ABOUT THIS TASK =>
I need the lines from the one holding "Task: Open the 全部 attack type dropdown" to the last line of the data below repeated exactly, both included, without pictures.

DATA UNDER STUDY =>
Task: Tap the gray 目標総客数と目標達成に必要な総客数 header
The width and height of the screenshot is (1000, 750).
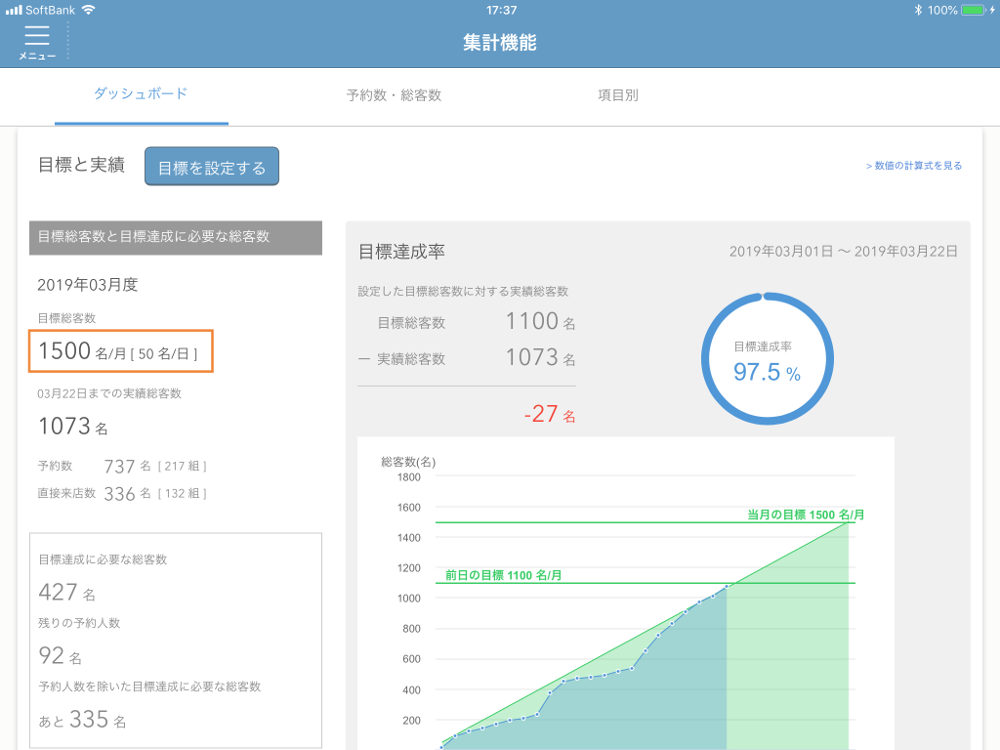Action: tap(175, 237)
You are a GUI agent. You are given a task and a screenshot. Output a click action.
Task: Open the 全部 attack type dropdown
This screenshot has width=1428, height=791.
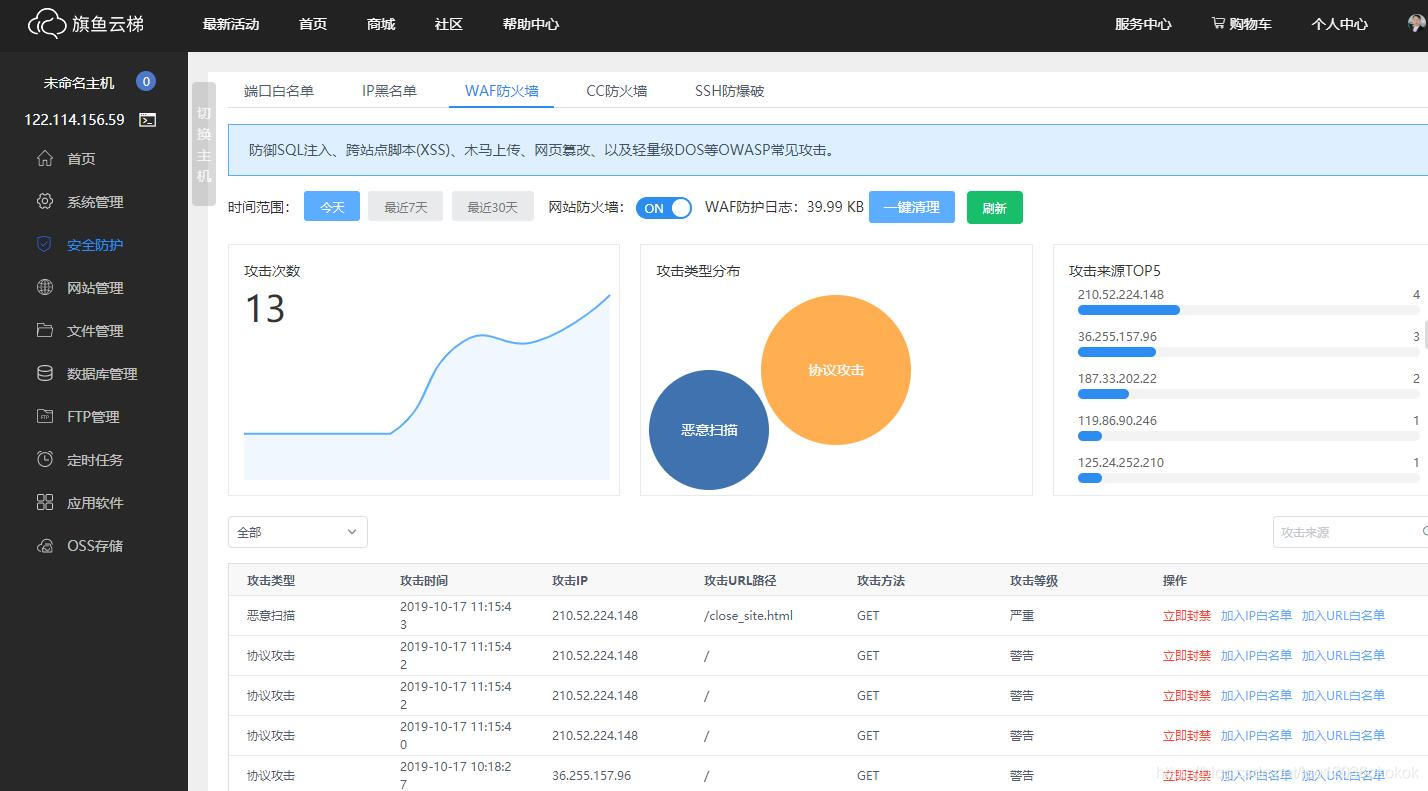(296, 531)
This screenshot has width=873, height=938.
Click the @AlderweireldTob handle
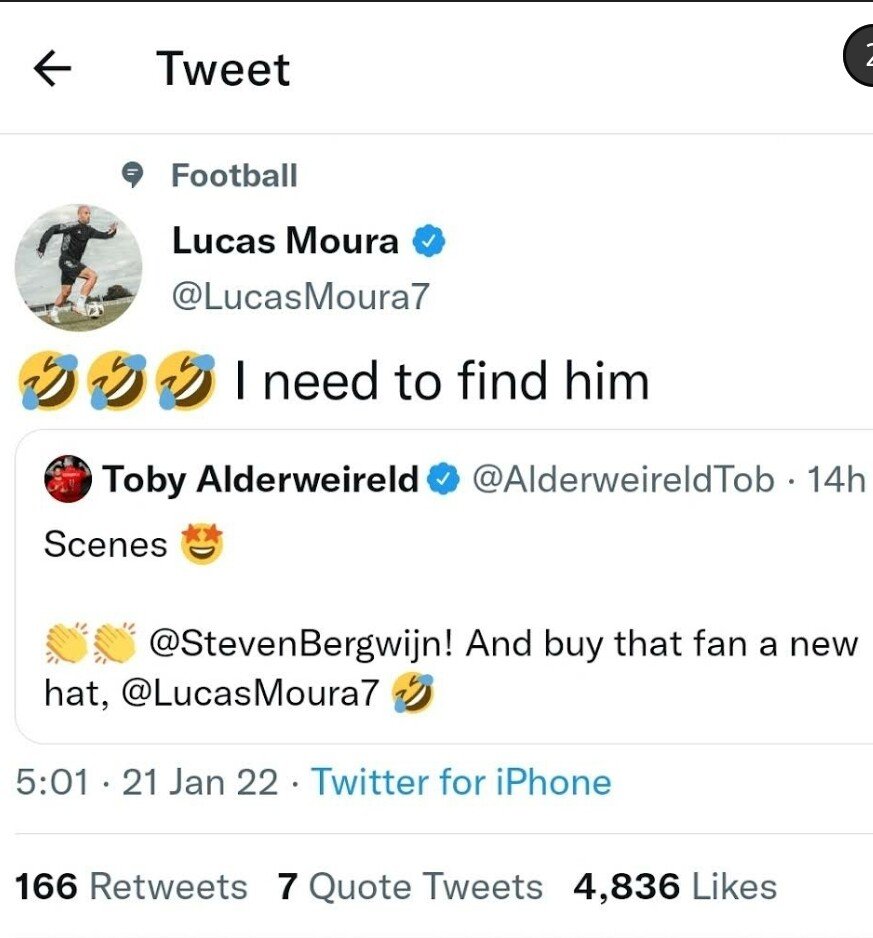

OUTPUT OF THE TASK =>
Task: Open the 全部 attack type dropdown
This screenshot has width=1428, height=791.
(296, 531)
This screenshot has width=873, height=938.
Click the @AlderweireldTob handle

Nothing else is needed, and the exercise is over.